A Procedure for Developing Risk-Based Reference Doses

Reference doses (RfDs) for toxic substances based on a no observed adverse effect level (NOAEL) or lowest observed adverse effect level (LOAEL) are established to restrict human exposures to only nontoxic or minimally toxic levels. In order to calculate a risk-based RfD, for the point of departure it is necessary to replace a NOAEL or LOAEL by a benchmark dose (BMD) estimated to be associated with a specified level of estimable risk in or near the low end of an experimental dose range. Then the RfD is calculated by dividing the BMD by a series of uncertainty factors. Among these uncertainty factors is one for interindividual sensitivity, typically assigned a value of 10. If information is available on interindividual sensitivity, this default factor can be replaced with a factor expected to provide protection for a specified proportion of a population. Examination of published databases suggests interindividual effects often to be approximately log-normal.
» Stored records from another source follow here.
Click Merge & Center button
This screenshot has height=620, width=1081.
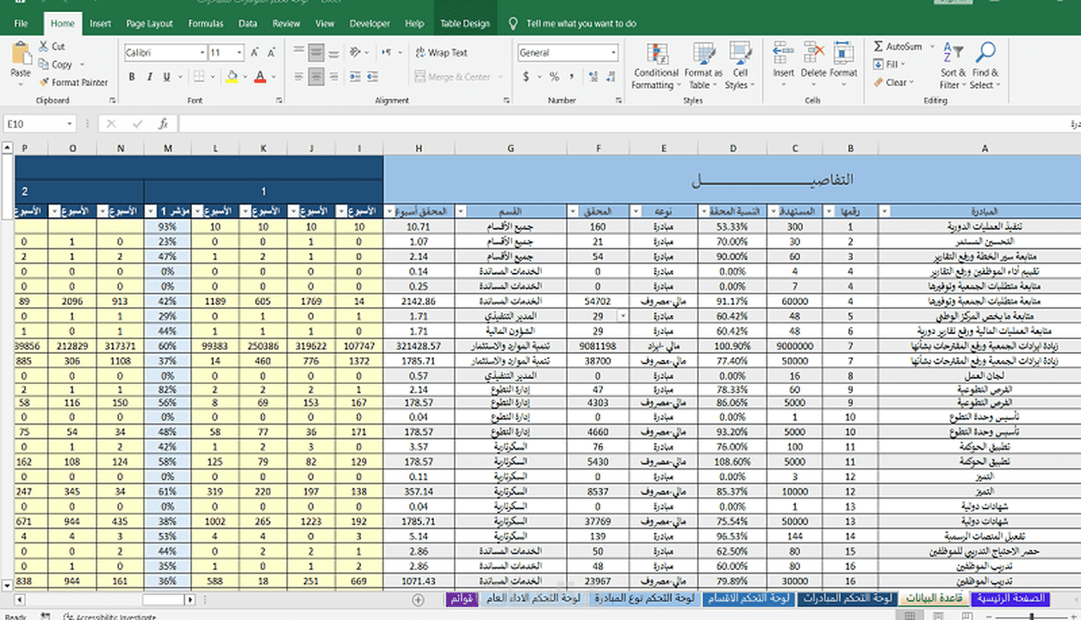tap(452, 78)
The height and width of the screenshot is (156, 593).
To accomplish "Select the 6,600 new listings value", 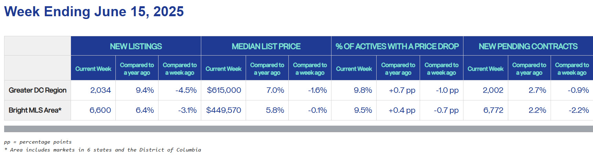I will (x=100, y=110).
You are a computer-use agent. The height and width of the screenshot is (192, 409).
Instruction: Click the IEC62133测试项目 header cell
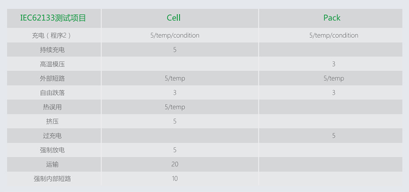point(53,18)

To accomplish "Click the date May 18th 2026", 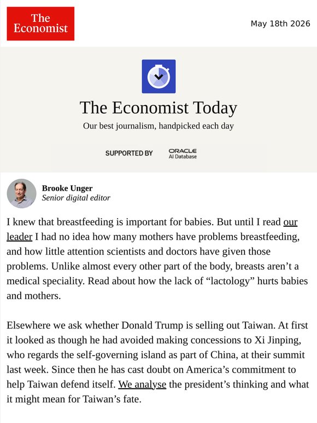I will point(280,24).
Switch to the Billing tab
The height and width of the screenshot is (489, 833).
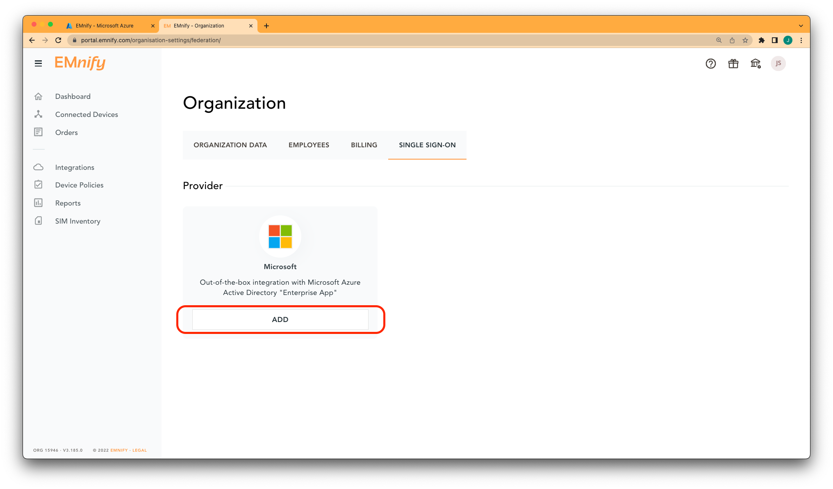[x=364, y=145]
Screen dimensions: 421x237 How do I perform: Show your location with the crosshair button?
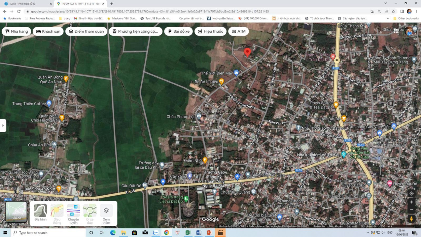(411, 193)
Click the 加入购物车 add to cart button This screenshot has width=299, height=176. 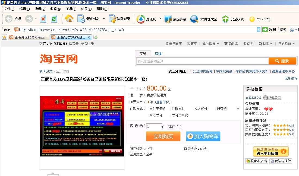click(x=203, y=136)
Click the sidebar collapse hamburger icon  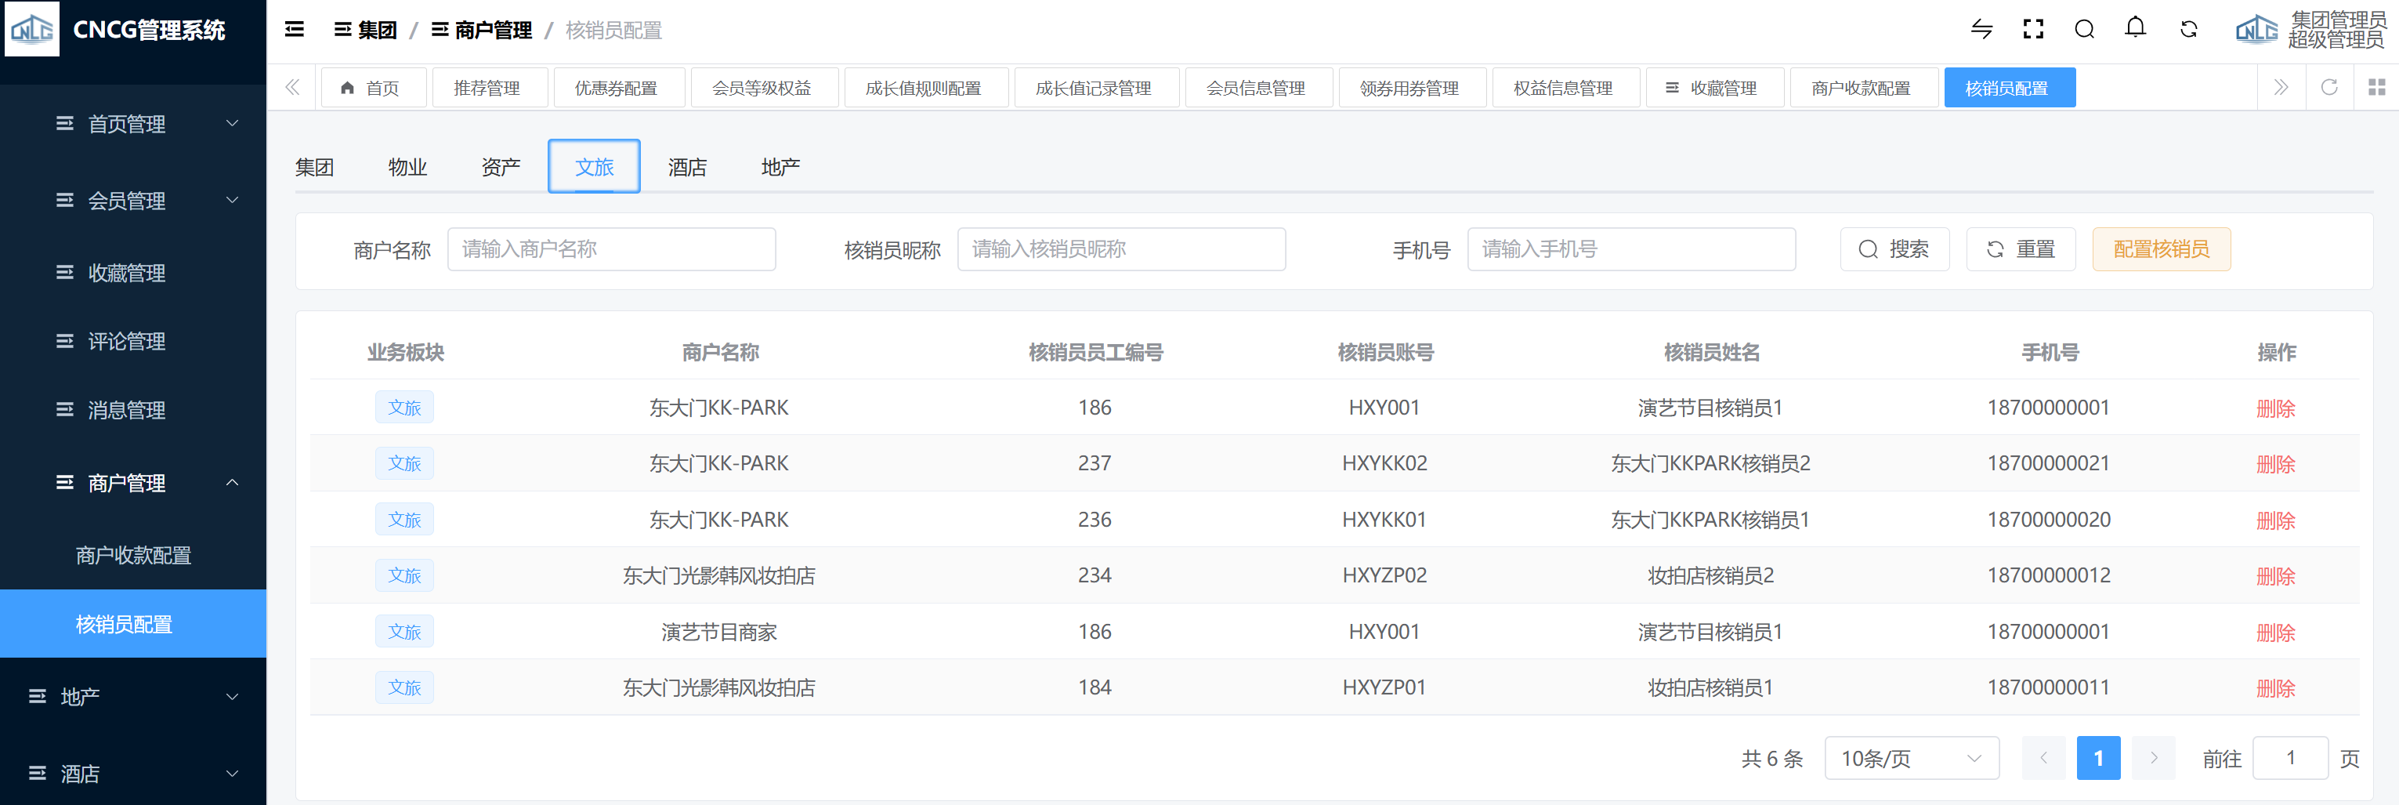pyautogui.click(x=294, y=30)
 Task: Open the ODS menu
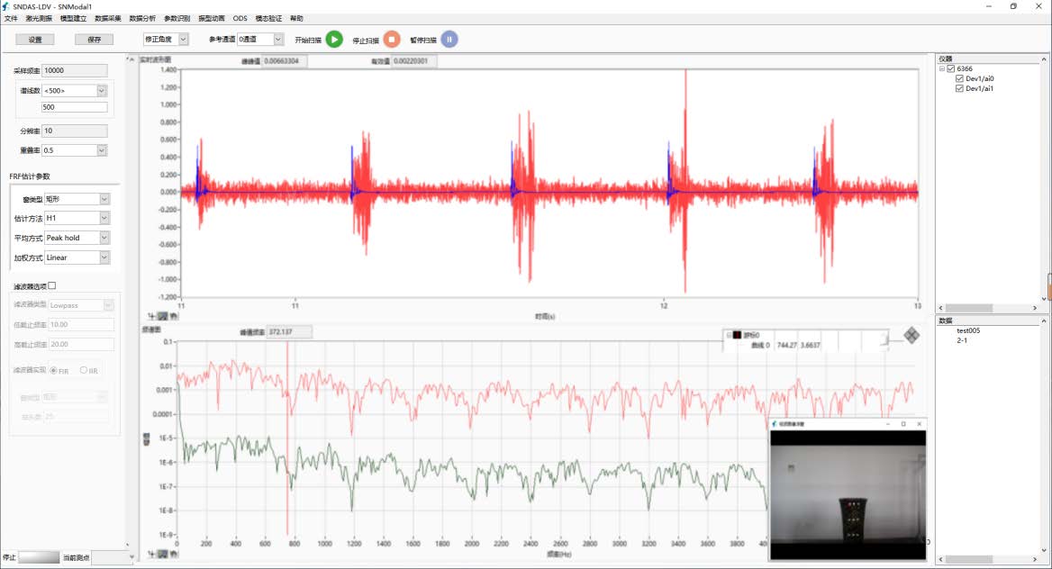tap(240, 18)
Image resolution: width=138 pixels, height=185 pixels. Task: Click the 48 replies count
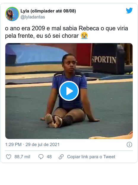(49, 157)
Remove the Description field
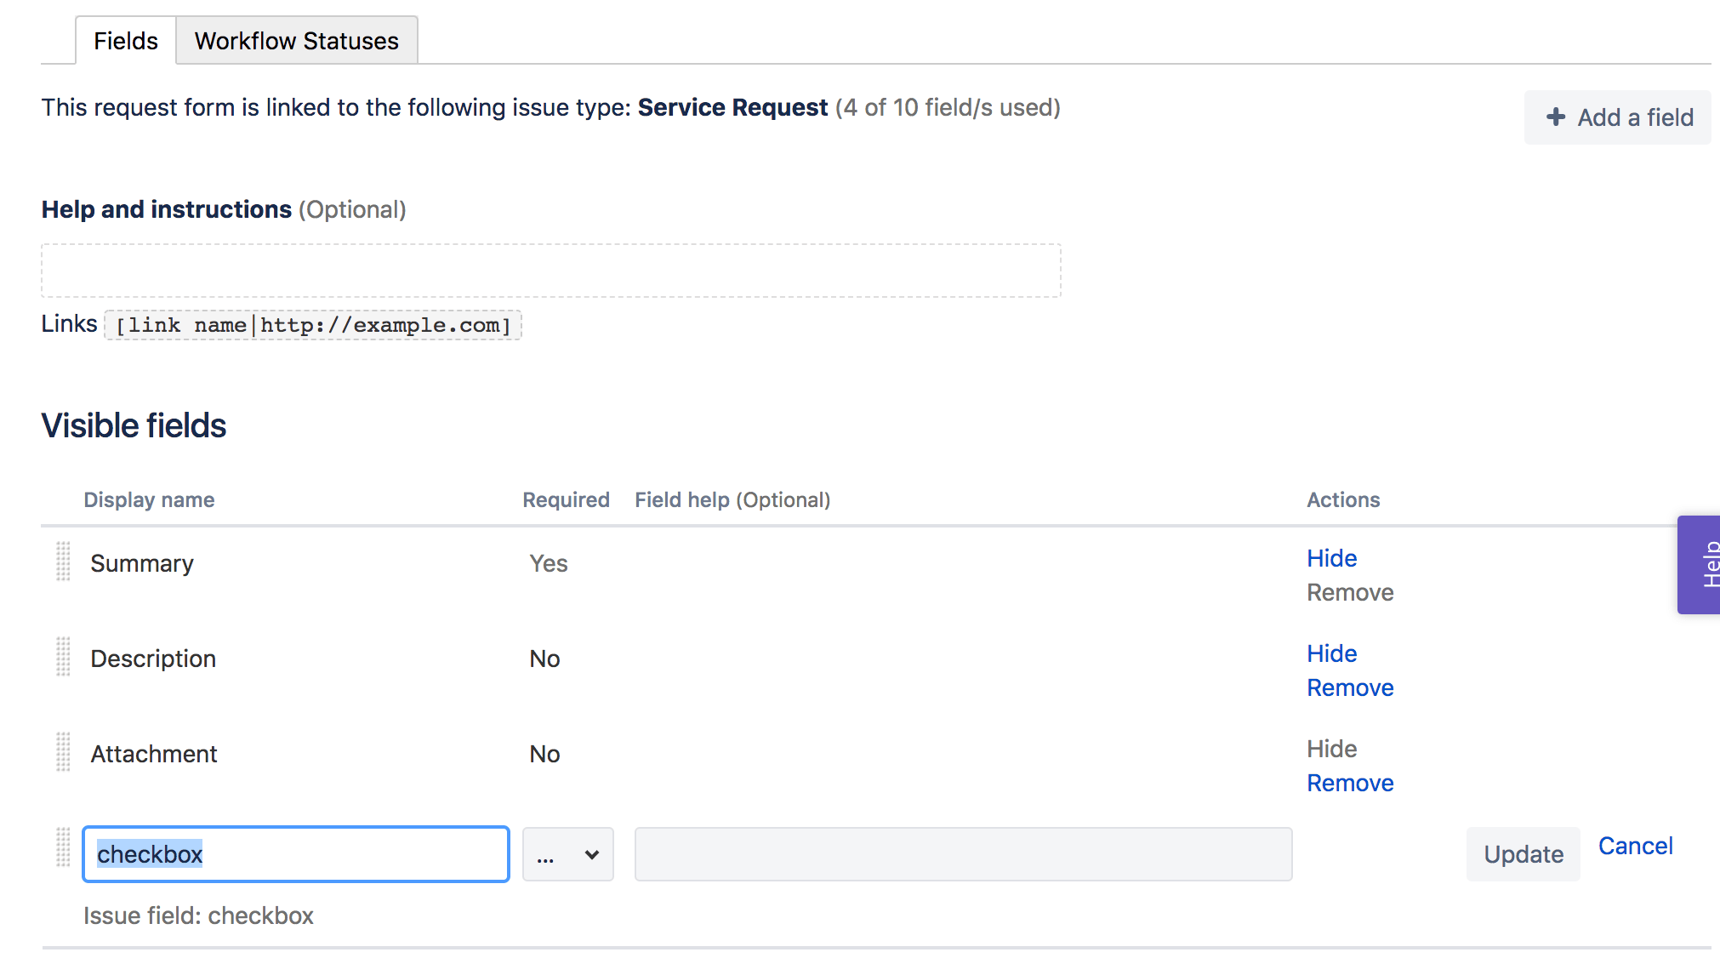The image size is (1720, 958). (1350, 687)
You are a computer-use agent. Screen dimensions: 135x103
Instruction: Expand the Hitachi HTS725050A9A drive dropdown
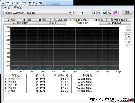[x=38, y=13]
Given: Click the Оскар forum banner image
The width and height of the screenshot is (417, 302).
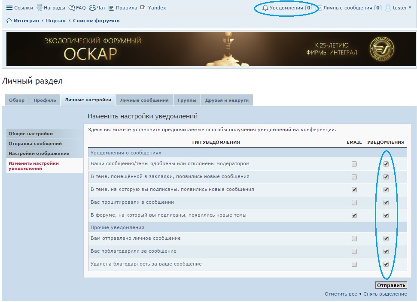Looking at the screenshot, I should click(208, 49).

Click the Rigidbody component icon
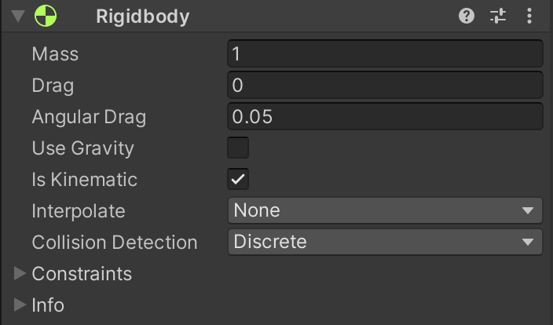pos(46,16)
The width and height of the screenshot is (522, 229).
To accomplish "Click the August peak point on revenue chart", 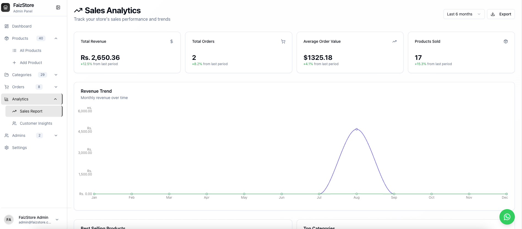I will pos(356,129).
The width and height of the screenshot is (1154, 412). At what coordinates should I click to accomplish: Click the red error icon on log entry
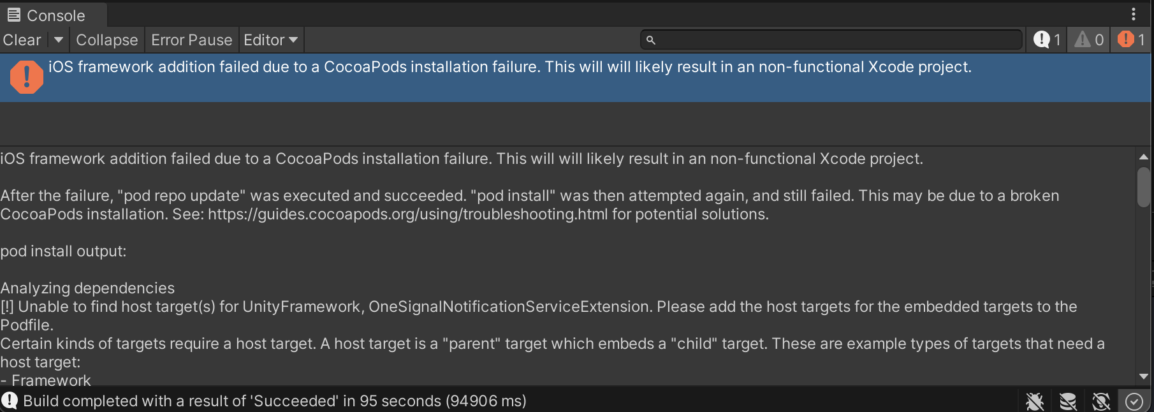[26, 77]
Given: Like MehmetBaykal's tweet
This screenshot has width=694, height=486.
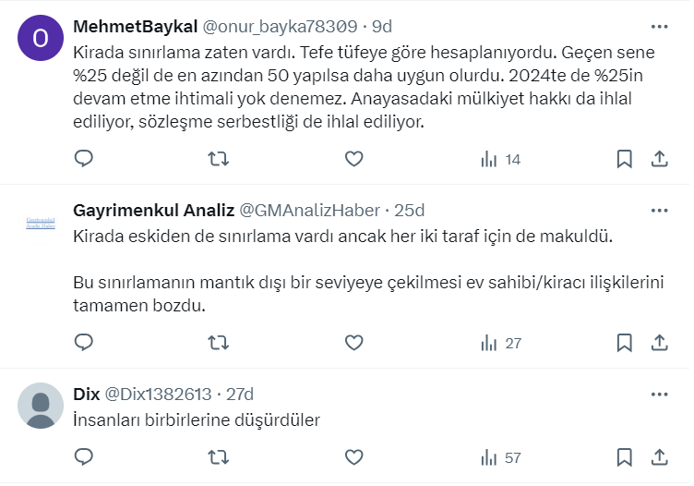Looking at the screenshot, I should point(353,159).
For example, in order to illustrate the procedure for establishing a risk-based RfD, a standard deviation of the logarithm (base e) of individual sensitivity of 1.7 was selected, i.e., a factor of 5.5. This value is near the upper range of values reported in the literature (D. Hattis et al., 1999, in Characterizing Human Variability in the Risk Assessment Process, ILSI Press, Washington, DC). Using this information in combination with an RfD based on a benchmark dose associated with a specified level of risk, the risk at the RfD can be estimated. For example, a benchmark dose associated with a risk of 10% divided by 60, to account for interindividual variation, is expected to limit risk at the RfD to about 1 in 10,000. If the standard deviation of the logarithm (base e) of individual sensitivity is 1.2, a more typical value, the divisor is approximately 20. These would replace an RfD having an unknown risk based on the LOAEL divided by 100. Or, an RfD with a specified level of risk could be estimated. The estimate of risk can be improved for a specific case by replacing an overall estimate of the standard deviation for interindividual variability by an estimate of the standard deviation for a particular class of chemicals and/or biological endpoint, if available. Risks can be substantially lower for smaller values of interindividual variability. Determination of an RfD still would require an additional uncertainty factor for animal to human extrapolation.